If our readers are discouraged by the slow pace of posting here, it’s not that there aren’t plenty of interesting things going on. For example, a WaPo editorial trying to make a case for capital punishment in Norway. Or Commonweal’s response to Rep. Paul Ryan’s “moves” in a more Thomist direction.

But where are we? I suspect we are grading and doing all the other things that constitute end-of-semester craziness for college professors. The bloggers here are academics, and so our life runs in certain cycles. We are often driven by the news cycle. We think about what’s going on in government. But in fact, most of my life is taken up with what’s going on in my classrooms. The academic cycle, the end of a semester of classes, always gives a chance to look back, see what worked and what didn’t, and what we saw in our students this past year. So why not blog about that?

I had two sections of a theology course on marriage and family. They were mostly filled by non-theology students. 9 of the 50 stated in anonymous opening-day surveys that premarital sex was “never OK” (the others: “sometimes OK”). Mostly Catholic. The course used Familiaris Consortio as a backbone, adding on some historical material, some sociological, study of marriage and family in American society, an “overture” of C.S. Lewis’ The Four Loves, and a heavy dose of social mission via my fellow blogger Julie Hanlon Rubio’s Family Ethics. Did it work? Ordinarily, this is a pretty good “required theology” to teach. This is because, as all the data show, the vast majority of students aim at a successful, stable, lifelong marriage with a loving spouse and a few kids. They are basically “buying” what the course is “selling” – though the challenge is always when we get down to specifics. Nevertheless, the students care. This semester, I wished that there were more ways the Church would engage conversationally this deep desire, helping students to see all the ways in which the Catholic tradition might have much to say, beyond “no.” Because they do want it. One student, when we were discussing issues of service and how service can become an activity that expresses regular solidarity instead of just occasional sporadic action, said from a small group, “This class makes us think too much! We go back to our dorm rooms and have long philosophical conversations!” Success!

My other course was our departmental senior seminar, with senior theology majors (9 wonderful people with bright futures). Our senior seminar is structured around the major documents of Vatican II – we read the four constitutions in their entirety, and also the declarations on religious freedom and non-Christian religions. I supplemented the documents with examples – both prior to and subsequent to the Council – that relate to the documents. A couple chapters of Henri de Lubac paired with Lumen Gentium. John Courtney Murray paired with Dignitatis Humanae. I position the course by reading Peter Steinfels and Cardinal George – that is, by trying to get the students to read these documents in the context of a church polarized, but with the hope of transcending that polarization. Interestingly, the concluding day – with Nostra Aetate, and two essays, one by Paul Knitter, the other by Cardinal Joseph Ratzinger – proved to be one of the most illuminating. Students found themselves struggling (constructively) with what they saw as problems in both positions.

[PROBLEM TO WORK ON]
Answer these questions from the blog entry on end-of-semester teaching.
(a) For which country was the editorial mentioned at the start trying to make a case for capital punishment?
(b) Which document served as the backbone of the course on marriage and family?
(c) Whose work was paired with Dignitatis Humanae in the senior seminar?

[DATA BELOW]
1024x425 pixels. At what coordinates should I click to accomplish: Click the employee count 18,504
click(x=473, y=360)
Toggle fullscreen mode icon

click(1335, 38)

[RESULT OF THE TASK]
(a) Norway
(b) Familiaris Consortio
(c) John Courtney Murray